### Data records
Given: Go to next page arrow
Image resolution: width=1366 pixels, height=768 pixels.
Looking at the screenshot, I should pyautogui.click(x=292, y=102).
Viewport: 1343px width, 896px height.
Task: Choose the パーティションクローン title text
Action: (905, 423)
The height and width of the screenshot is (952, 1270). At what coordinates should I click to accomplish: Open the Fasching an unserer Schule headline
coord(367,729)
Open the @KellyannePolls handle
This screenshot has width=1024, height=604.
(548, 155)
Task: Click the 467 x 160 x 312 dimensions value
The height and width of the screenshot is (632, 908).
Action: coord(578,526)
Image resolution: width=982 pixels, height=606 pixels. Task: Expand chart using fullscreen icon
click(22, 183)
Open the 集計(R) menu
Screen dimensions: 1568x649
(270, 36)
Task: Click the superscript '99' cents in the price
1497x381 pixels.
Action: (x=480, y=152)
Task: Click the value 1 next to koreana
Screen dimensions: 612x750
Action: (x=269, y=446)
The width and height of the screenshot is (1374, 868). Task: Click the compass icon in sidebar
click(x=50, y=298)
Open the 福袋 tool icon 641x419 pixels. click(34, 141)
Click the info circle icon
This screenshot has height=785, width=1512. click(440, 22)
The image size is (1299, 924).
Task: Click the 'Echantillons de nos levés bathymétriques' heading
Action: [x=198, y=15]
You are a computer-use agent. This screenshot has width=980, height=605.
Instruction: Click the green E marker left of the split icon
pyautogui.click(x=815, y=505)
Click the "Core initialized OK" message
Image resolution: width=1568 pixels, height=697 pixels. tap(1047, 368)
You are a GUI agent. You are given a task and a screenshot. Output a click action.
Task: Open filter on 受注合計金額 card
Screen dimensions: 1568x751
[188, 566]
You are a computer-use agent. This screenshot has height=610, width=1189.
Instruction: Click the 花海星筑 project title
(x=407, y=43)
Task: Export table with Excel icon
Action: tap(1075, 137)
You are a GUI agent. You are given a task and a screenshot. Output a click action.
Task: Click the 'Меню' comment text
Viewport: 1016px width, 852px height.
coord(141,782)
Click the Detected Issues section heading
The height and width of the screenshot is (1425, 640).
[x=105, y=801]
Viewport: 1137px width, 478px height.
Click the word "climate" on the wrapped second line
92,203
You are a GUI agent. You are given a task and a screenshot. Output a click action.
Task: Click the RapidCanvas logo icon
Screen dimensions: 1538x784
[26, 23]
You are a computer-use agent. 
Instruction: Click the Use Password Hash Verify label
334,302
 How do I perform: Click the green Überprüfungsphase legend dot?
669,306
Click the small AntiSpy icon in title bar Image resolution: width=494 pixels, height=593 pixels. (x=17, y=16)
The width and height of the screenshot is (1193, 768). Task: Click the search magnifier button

### What to produce
Exactly reproduce the lines of the data above that run from the line containing "has height=610, width=1189." through the final one.

### Answer area
You are a computer-use agent. This screenshot has height=610, width=1189.
Instruction: Click the 花海星筑 project title
(x=407, y=43)
Task: Export table with Excel icon
Action: tap(1075, 137)
You are a GUI agent. You are given a task and a screenshot. Output a click action.
Task: Click the 'Меню' comment text
Viewport: 1016px width, 852px height.
coord(141,782)
Click the Detected Issues section heading
The height and width of the screenshot is (1425, 640).
[x=105, y=801]
Viewport: 1137px width, 478px height.
Click the word "climate" on the wrapped second line
92,203
You are a GUI agent. You are given a task and a screenshot. Output a click action.
Task: Click the RapidCanvas logo icon
Screen dimensions: 1538x784
[26, 23]
You are a computer-use agent. 
Instruction: Click the Use Password Hash Verify label
334,302
 How do I perform: Click the green Überprüfungsphase legend dot?
669,306
Click the small AntiSpy icon in title bar Image resolution: width=494 pixels, height=593 pixels. (x=17, y=16)
The width and height of the screenshot is (1193, 768). Task: Click the search magnifier button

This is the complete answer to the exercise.